La Journée Européenne de la Protection des Données fête ses 15 ans - et n'a jamais été aussi importante

"Que se passera-t-il à l'ère post-cookies ?" était une des questions les plus fréquemment posées en 2020, sur l'industrie de la publicité. Avec l'annonce de l'initiative "Privacy Sandbox" par Google il y a presque un an, le marché tend vers une nouvelle dynamique et la recherche de nouvelles options de ciblage fiables ne cesse de progresser depuis ce jour.

Ces débats, essentiellement technico-commerciaux, reçoivent un écho particulier en raison de leur lien étroit avec la protection des données. Pendant longtemps, la protection des données a été considérée par le grand public comme un sujet opaque et législatif, réservé aux avocats, aux autorités et aux tribunaux, avant de figurer sur les listes de priorités des dirigeants, mais surtout de celles de l'économie numérique. Suivie rapidement par l’adoption de l'approche "privacy-by-design" par un grand nombre d'entreprises. Et pour cause : les consommateurs gardent un œil attentif à à la confidentialité de leurs données et en tiennent compte dans leur utilisation et leur comportement d'achat en ligne.

Notre industrie est aujourd’hui invitée à expliquer comment la publicité en faveur de la vie privée peut respecter les intérêts fondamentaux des utilisateurs, permettre aux éditeurs de continuer à rendre leur contenu disponible gratuitement, ou au moins à faible coût, et satisfaire les intérêts commerciaux des annonceurs. Il s'agit d'une tâche difficile qui doit être menée dans le respect de réglementations juridiques complexes. La Journée de la Protection des Données est un rappel de cette mission.

Pourquoi le cookie est-il au centre de l'attention ?

L'application conforme à la loi du cookie tiers - qui a été pendant plus d'une décennie la base de presque tous les ciblages et qui est toujours un élément important pour ces derniers – vient redéfinir les enjeux de notre industrie. Et ce n'est pas une coïncidence.
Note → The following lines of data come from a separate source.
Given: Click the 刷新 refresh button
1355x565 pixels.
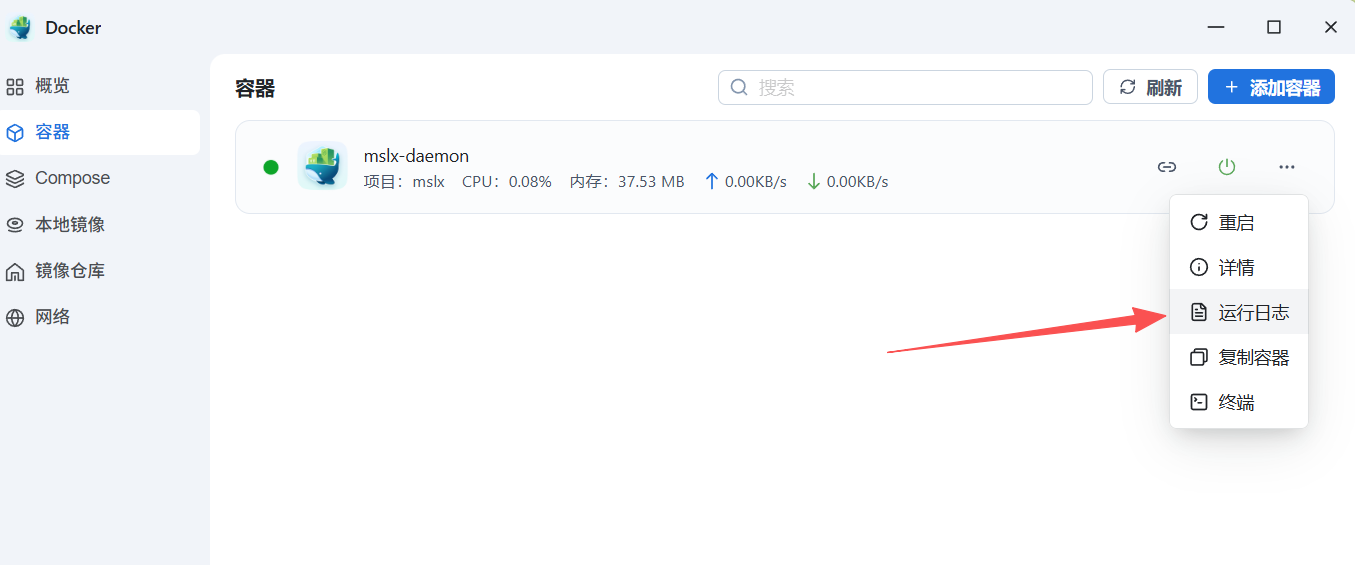Looking at the screenshot, I should [1150, 87].
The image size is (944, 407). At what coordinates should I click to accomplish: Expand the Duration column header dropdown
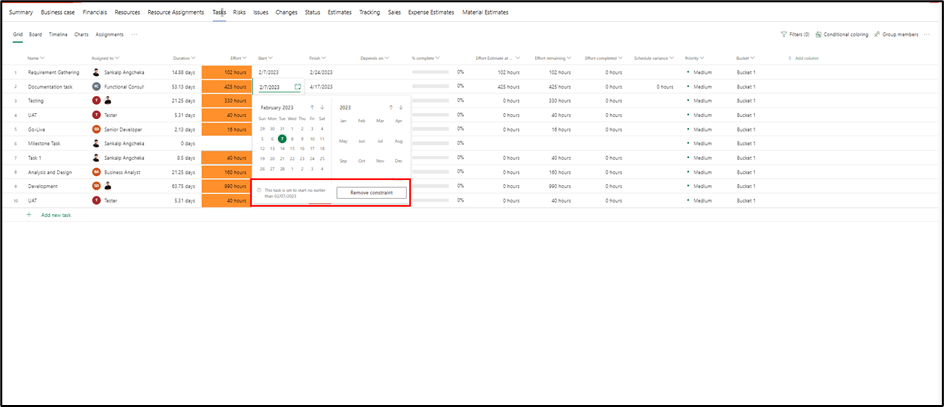click(192, 59)
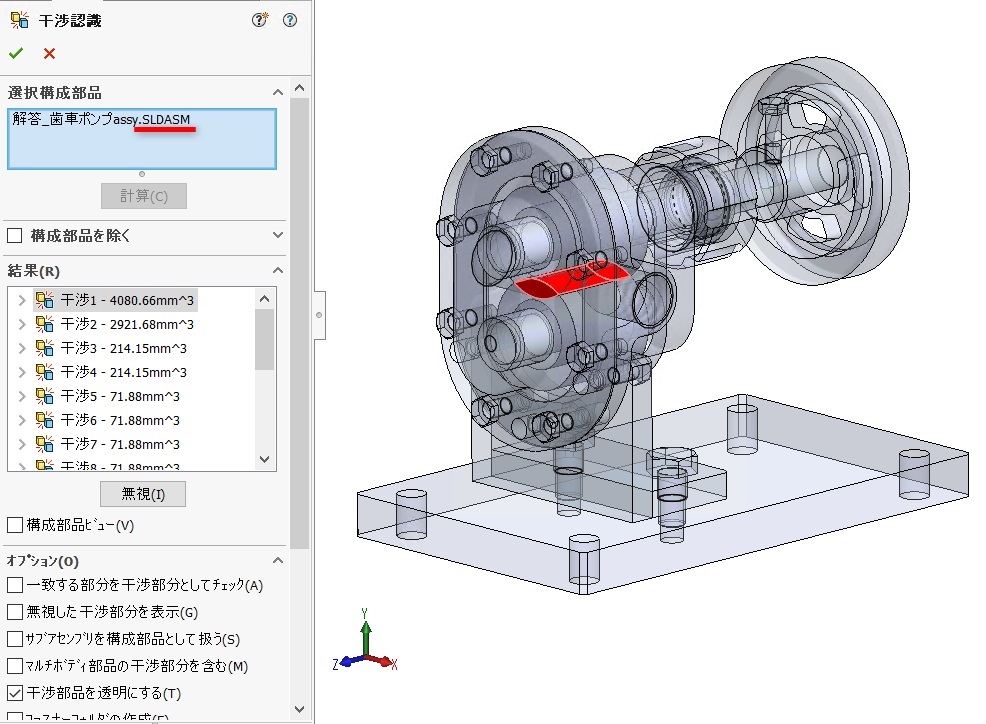Enable the 構成部品を除く checkbox
Viewport: 986px width, 724px height.
pos(15,236)
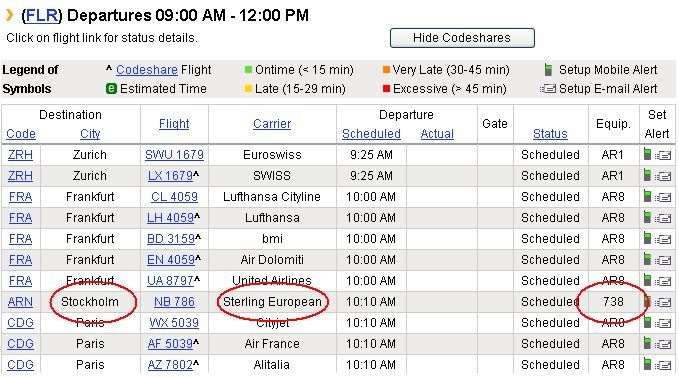The width and height of the screenshot is (679, 377).
Task: Set mobile alert for EN 4059 flight
Action: pyautogui.click(x=647, y=259)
Reconnue comme une solution technique, basée sur le consentement de l'utilisateur à des fins de publicité en ligne, elle était et reste aujourd’hui une méthode de ciblage établie. Cependant, un utilisateur non averti pourrait parfois estimer le système actuel moins transparent et plus difficile à contrôler, même s'il existe aujourd'hui de nombreuses optimisations. Les exigences fondamentales du Règlement général sur la protection des données (RGPD), en vigueur depuis deux ans et demi, ont en effet lancé un processus d'apprentissage à l'échelle du secteur et ont également contribué à trouver et à mettre en œuvre des solutions pour la gestion du consentement. Cette loi a bel et bien rempli ses fonctions et est devenue un véritable modèle pour la législation nationale en matière de protection des données dans le monde entier.

Les demandes de consentement dans la « bannière de cookies », qui expliquent l'utilisation des données collectées de manière transparente et offrent à l'utilisateur des options correspondantes, constituent une étape importante de ce processus. Les annonceurs perçoivent la demande de consentement explicite de l'utilisateur avec quelques réserves, craignant de perdre une partie de leur public cible. Toutefois, la législation pourrait donner aux annonceurs une plus grande flexibilité dans la conception des bannières de consentement, ce qui leur permettrait, par exemple, d'être optimisés pour des taux d'opt-in élevés dans le cadre des spécifications, tout en étant conçus de manière à respecter la vie privée. Les utilisateurs sont généralement plus enclins à donner leur consentement lorsqu'ils peuvent visualiser rapidement les motifs de leur accord et les données nécessaires pour ce faire. De nombreux tests et une grande créativité sont nécessaires à cet égard, et une optimisation supplémentaire dans l'intérêt de la protection des consommateurs et des données est, à juste titre, obligatoire.

De nouvelles voies vers plus de transparence et de contrôle

L'agenda de notre industrie est actuellement dominé par des questions prospectives : Comment cibler efficacement les groupes d'intérêt plutôt que les utilisateurs individuels ? Comment la publicité contextuelle peut-elle compléter les modèles de ciblage existants ?. De mon point de vue, ce qui est passionnant ici, c'est la raison pour laquelle nous menons ces discussions à ce niveau d'intensité . En effet, nous ne pouvons pas seulement revenir sur le potentiel de croissance pour notre industrie. Aujourd’hui, nous arrivons plutôt à l'intersection de la protection des données, des exigences réglementaires et des considérations éthiques qui devraient finalement être au centre de tout développement technique. Et c'est l'une des raisons pour lesquelles cette journée de la protection des données a été créée il y a 15 ans.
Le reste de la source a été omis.